Saddam accuses White House of lying

Saddam Hussein has accused the White House of lying about his alleged stockpiles of chemical weapons as well as the claim that he was tortured in US custody.

    Saddam: 'The man in the White House is a liar'

    Speaking on Thursday at the start of the seventh session of his trial on charges of crimes against humanity, the former Iraqi president rekindled his battle of words with Washington.

    "Zionists and Americans, I mean officials, hate Saddam Hussein," Saddam said. "The man in the White House is a liar. He said there are chemical weapons in Iraq.

    "He later said that, 'We did not find anything in Iraq'."

    Referring to a White House statement that his claims that he had been tortured were preposterous, Saddam said: "They lied again when they said that what Saddam said was wrong."

    On Wednesday, Saddam accused the Americans of beating him in custody and said he had the bruises to prove it.

    Saddam said: "I had my injuries documented by three American [medical] teams." He did not say where or when he was allegedly beaten.


    There were other theatrical moments during Thursday's hearings: the judge dismissed one of the courtroom guards after the defendants complained that he had threatened them.

    Barzan al-Tikriti accused his
    jailers of abuse

    Barzan Ibrahim al-Tikriti, Saddam's half-brother and co-defendant, accused the prosecutors of being former fellow members of the Baath party and a prosecutor asked to be relieved of his duties because of insults from the dock - a request dismissed by the judge.

    Barzan also accused his jailers of abuse.

    "They asked me questions and when I asked to be able to explain things they demanded that I reply by yes or no and slapped me across the face while I had handcuffs on," he said.

    It was not immediately clear if he was referring to US or Iraqi interrogators. 

    Witness too young

    The first witness to testify on Thursday - speaking from behind a curtain and with his voice disguised - said he was eight during the killings in Dujail.

    He said his grandmother, father and uncles had been arrested and tortured. The witness said he had never again seen his male relatives, implying that they had been killed.

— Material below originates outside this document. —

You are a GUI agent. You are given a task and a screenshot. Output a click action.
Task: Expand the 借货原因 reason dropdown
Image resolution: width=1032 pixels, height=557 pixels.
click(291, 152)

    Saddam said the court should not depend on the testimony of witnesses who had not reached adulthood at the time of the alleged crime.

    Defence lawyers also questioned the reliability of the witness. 

    "This is a waste of time," one said. "He was only a child." 

    A second witness also gave evidence on Thursday and a third
    was due after a recess.

    Video editing

    Barzan repeatedly interrupted the court, protesting at one stage that much of what he was saying was being edited out of video footage of the trial which is being broadcast on televisions with a 20-minute delay.

    Judge Amin was accused of not
    keeping proper order in the court

    "If the sound is cut off once again, then I don't know about my comrades but I personally won't attend again, this is unjust and undemocratic," he said. 

    Prosecutors have accused the defendants of grand-standing in an attempt to turn the trial into a political forum for their views.

    A prosecutor then offered to resign, saying the presiding judge was not keeping proper order in the court and was allowing defendants to speak out of order. 

    Rizkar Mohammed Amin, the presiding judge, would not accept his resignation. 

    Barzan then accused the prosecutors of being former members of the Baath, the ruling party under Saddam. 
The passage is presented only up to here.